■ WHAT IS BEING ASKED ■
Look through the material below and show every line with the word "screenshot".

■ ENTRIES SUPPLIED ■
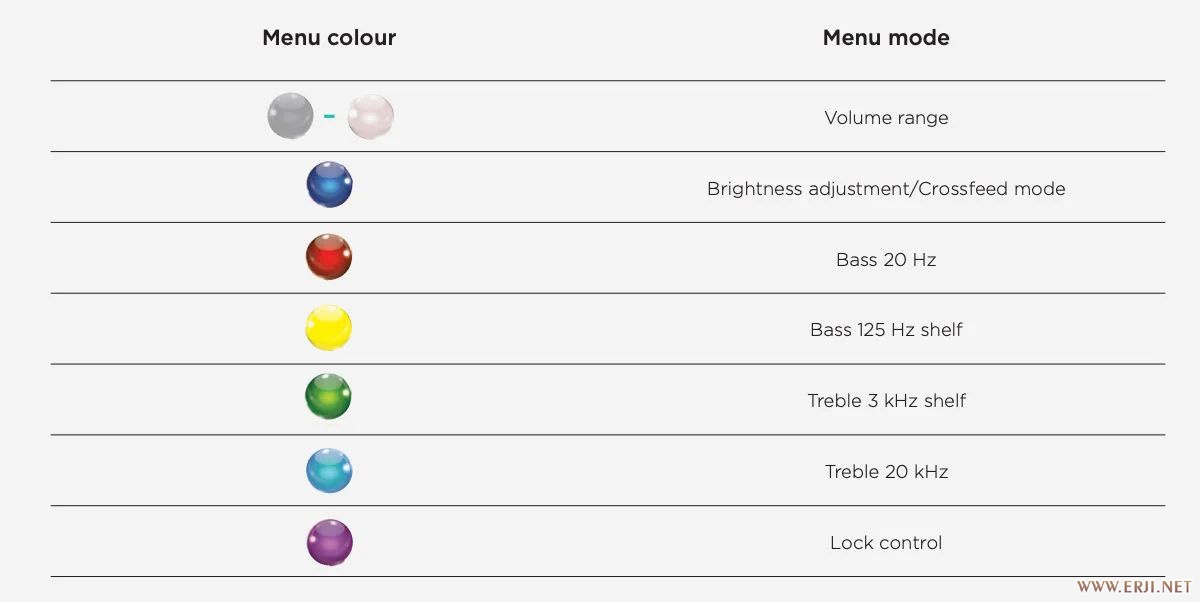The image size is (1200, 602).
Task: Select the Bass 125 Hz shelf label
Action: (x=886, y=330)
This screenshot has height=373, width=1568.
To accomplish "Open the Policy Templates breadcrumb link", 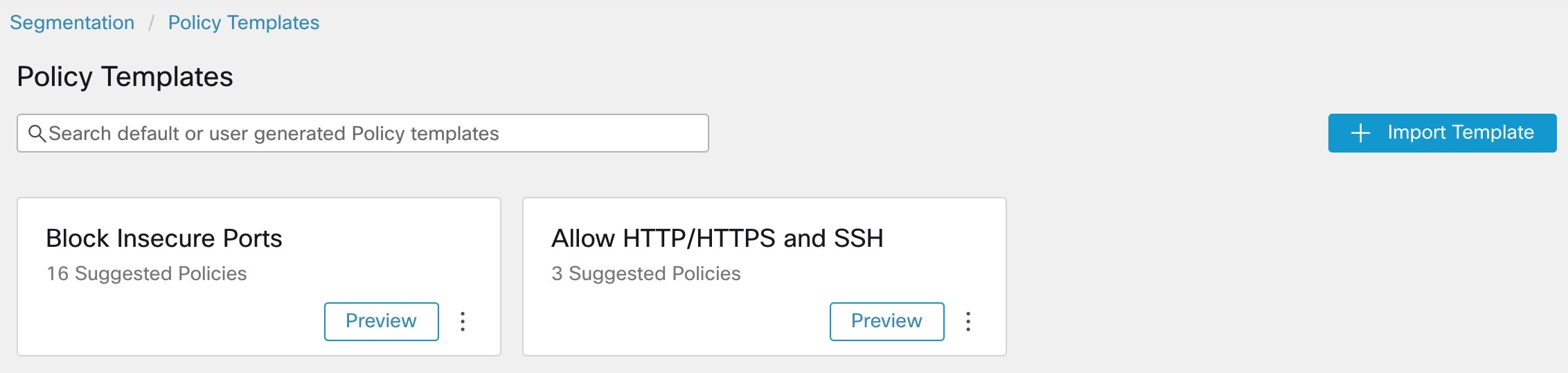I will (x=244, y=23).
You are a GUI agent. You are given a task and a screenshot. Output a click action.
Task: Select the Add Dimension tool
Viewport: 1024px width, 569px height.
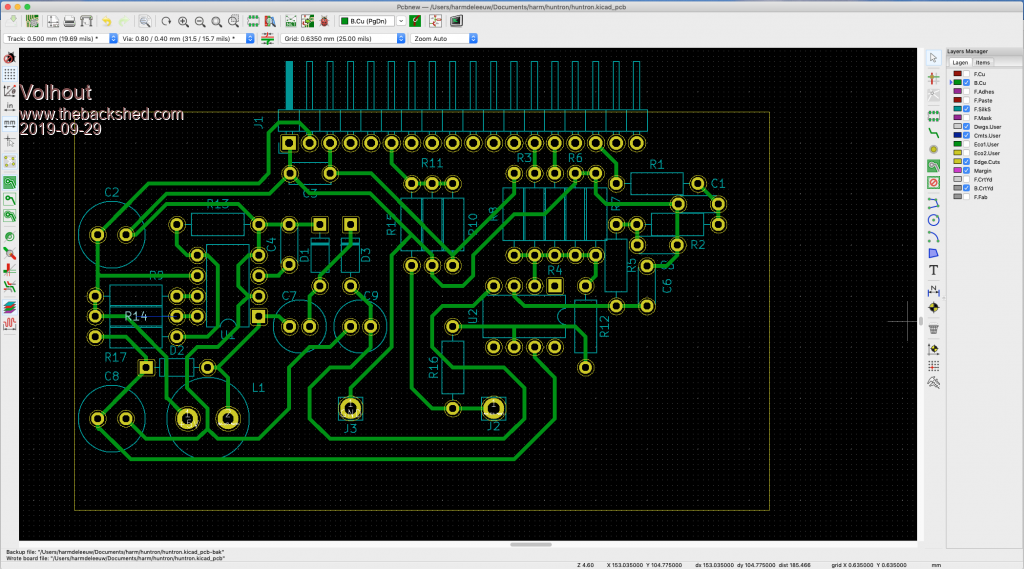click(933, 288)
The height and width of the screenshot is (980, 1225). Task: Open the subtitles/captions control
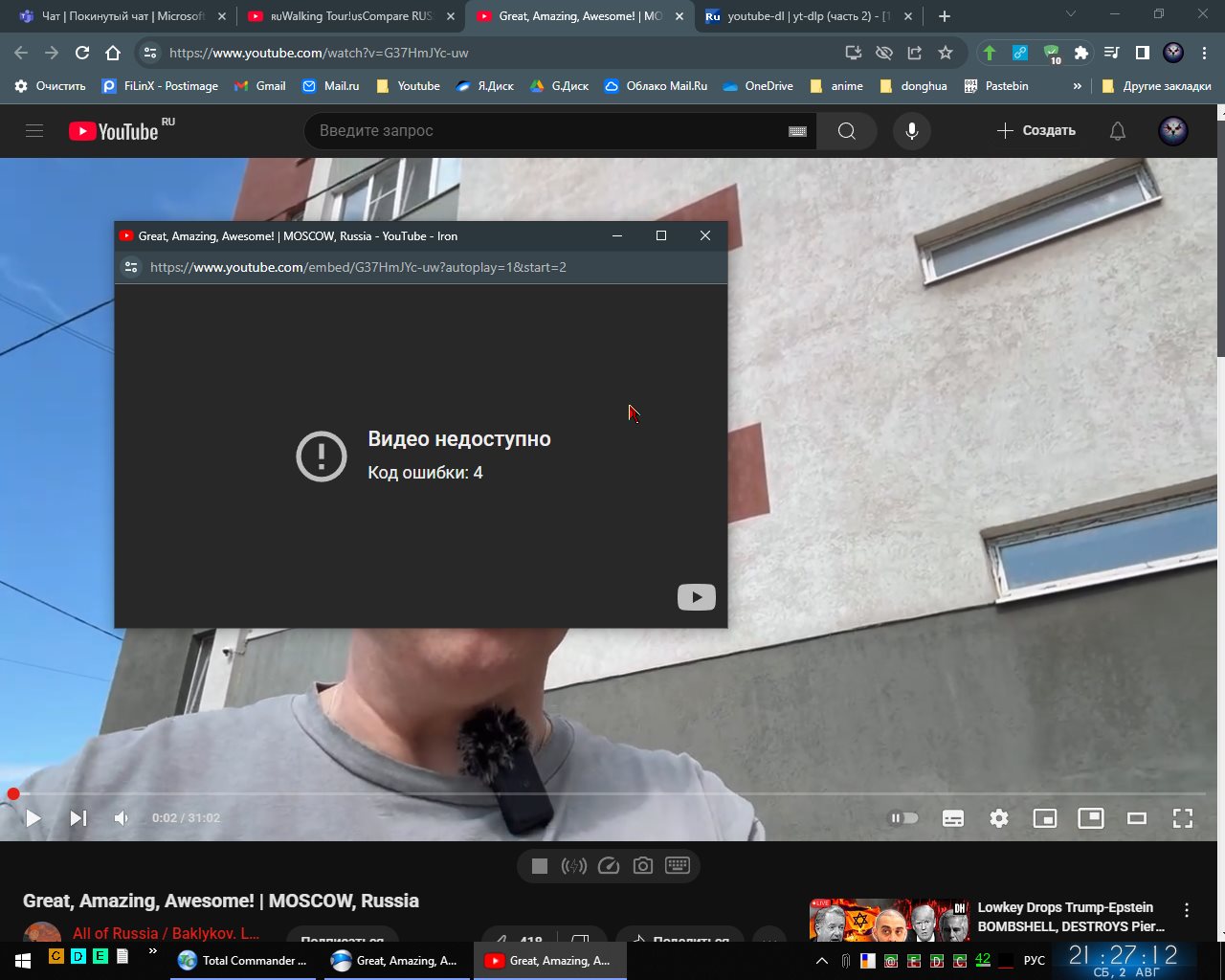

■ REPLY ■
This screenshot has height=373, width=1568.
You are a GUI agent. You are given a task and a screenshot. Output a click action.
The height and width of the screenshot is (980, 1225). Task: Open the subtitles/captions control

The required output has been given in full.